Task prompt
Of the lines in the data below, write out exactly those from the one holding "Given: Click the Add filter button" through the one holding "Click Permissions for", both included.

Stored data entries
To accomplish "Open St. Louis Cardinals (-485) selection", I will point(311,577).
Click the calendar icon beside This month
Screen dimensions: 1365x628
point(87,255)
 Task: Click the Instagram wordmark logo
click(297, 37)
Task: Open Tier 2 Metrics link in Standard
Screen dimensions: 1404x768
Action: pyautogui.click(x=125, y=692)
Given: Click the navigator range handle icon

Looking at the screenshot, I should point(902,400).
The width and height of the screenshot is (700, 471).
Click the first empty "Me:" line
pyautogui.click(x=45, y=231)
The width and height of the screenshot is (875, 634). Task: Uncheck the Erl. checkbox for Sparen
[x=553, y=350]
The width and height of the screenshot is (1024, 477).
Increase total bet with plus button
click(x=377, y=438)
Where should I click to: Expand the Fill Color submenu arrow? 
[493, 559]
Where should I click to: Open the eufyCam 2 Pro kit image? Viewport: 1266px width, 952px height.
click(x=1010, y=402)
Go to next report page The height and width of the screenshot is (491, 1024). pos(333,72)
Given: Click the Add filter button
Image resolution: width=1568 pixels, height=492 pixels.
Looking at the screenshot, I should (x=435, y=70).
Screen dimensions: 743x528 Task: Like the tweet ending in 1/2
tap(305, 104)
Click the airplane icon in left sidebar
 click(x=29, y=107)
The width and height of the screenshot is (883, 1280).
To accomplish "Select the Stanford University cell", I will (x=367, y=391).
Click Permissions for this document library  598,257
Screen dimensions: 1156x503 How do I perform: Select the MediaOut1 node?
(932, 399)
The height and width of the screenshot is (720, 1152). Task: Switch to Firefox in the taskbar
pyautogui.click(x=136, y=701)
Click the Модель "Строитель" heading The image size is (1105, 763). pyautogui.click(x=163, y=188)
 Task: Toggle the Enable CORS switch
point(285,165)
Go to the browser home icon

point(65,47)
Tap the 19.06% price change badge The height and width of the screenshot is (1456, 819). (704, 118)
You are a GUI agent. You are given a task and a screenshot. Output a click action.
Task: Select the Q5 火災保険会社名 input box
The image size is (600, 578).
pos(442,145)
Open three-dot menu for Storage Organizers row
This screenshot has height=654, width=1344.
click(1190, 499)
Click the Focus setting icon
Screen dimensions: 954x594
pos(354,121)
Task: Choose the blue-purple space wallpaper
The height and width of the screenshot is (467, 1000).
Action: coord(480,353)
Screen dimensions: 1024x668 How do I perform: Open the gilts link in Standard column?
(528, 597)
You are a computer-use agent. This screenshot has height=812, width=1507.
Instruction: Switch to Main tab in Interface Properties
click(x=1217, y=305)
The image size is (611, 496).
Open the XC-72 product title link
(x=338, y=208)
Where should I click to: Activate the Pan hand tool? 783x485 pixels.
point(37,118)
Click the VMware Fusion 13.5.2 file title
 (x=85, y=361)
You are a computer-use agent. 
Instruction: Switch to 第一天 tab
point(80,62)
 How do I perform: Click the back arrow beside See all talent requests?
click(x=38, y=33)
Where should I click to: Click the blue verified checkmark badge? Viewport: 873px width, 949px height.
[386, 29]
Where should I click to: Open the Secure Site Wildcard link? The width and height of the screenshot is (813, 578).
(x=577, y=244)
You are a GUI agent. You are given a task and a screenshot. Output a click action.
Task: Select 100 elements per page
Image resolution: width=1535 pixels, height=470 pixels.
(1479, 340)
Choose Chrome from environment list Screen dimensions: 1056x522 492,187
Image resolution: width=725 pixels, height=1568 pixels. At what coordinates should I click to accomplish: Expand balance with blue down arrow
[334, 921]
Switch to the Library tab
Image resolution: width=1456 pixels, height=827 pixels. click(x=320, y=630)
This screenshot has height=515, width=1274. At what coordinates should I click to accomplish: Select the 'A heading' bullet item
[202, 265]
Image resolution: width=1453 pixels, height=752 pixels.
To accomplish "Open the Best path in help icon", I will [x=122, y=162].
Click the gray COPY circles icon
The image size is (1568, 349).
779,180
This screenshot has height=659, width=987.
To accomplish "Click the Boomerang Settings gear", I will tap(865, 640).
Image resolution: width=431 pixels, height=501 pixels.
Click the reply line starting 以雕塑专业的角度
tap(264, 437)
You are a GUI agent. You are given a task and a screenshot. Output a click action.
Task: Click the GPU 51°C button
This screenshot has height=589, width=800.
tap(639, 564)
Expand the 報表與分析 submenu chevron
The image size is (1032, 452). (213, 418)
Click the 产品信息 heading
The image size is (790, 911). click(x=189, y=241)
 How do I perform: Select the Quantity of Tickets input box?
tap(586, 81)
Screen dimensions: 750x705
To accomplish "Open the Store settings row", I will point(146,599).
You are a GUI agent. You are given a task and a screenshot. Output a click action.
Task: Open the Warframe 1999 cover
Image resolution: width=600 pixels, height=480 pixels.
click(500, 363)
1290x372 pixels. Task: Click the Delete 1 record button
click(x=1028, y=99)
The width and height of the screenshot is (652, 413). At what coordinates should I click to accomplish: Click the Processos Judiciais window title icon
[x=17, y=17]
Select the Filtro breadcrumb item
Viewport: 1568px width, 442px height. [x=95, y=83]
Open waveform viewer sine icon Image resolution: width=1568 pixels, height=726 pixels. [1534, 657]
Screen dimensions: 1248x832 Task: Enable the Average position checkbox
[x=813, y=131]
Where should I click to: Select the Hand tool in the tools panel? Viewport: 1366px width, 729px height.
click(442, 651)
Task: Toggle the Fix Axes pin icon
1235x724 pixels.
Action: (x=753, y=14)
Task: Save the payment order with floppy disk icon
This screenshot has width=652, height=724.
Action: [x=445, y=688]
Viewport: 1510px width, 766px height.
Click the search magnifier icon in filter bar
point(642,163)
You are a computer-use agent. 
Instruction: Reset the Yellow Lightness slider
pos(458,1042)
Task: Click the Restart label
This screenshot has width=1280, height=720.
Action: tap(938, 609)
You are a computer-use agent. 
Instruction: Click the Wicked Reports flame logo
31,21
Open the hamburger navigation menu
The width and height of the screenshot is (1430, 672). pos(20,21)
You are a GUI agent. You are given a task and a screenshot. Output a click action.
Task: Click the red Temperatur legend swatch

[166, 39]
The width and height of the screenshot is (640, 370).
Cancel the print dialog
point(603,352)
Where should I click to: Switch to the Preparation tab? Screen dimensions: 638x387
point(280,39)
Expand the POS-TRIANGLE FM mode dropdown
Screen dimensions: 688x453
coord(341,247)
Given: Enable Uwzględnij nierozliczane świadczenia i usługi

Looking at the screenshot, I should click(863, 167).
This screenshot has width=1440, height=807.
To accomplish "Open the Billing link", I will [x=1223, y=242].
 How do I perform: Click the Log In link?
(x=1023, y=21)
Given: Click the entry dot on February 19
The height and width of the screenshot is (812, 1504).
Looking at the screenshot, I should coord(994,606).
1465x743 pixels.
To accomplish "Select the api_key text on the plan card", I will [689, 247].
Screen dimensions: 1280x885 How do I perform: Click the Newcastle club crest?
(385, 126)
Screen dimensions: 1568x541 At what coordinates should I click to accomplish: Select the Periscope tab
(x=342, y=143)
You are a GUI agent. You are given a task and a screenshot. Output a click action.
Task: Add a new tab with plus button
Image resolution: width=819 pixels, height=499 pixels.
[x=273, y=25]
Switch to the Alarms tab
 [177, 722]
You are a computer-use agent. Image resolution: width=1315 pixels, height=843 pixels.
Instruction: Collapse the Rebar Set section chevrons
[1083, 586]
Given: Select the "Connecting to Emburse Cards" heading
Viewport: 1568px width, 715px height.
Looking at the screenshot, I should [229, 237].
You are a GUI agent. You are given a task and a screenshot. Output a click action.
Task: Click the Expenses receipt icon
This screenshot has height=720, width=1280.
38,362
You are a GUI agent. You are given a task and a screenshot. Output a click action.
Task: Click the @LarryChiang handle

Result of the exercise
Given: Click the Add filter button
Image resolution: width=1568 pixels, height=492 pixels.
Looking at the screenshot, I should (x=435, y=70).
Screen dimensions: 743x528 Task: Like the tweet ending in 1/2
tap(305, 104)
Click the airplane icon in left sidebar
 click(x=29, y=107)
The width and height of the screenshot is (883, 1280).
To accomplish "Select the Stanford University cell", I will (x=367, y=391).
Click Permissions for this document library  598,257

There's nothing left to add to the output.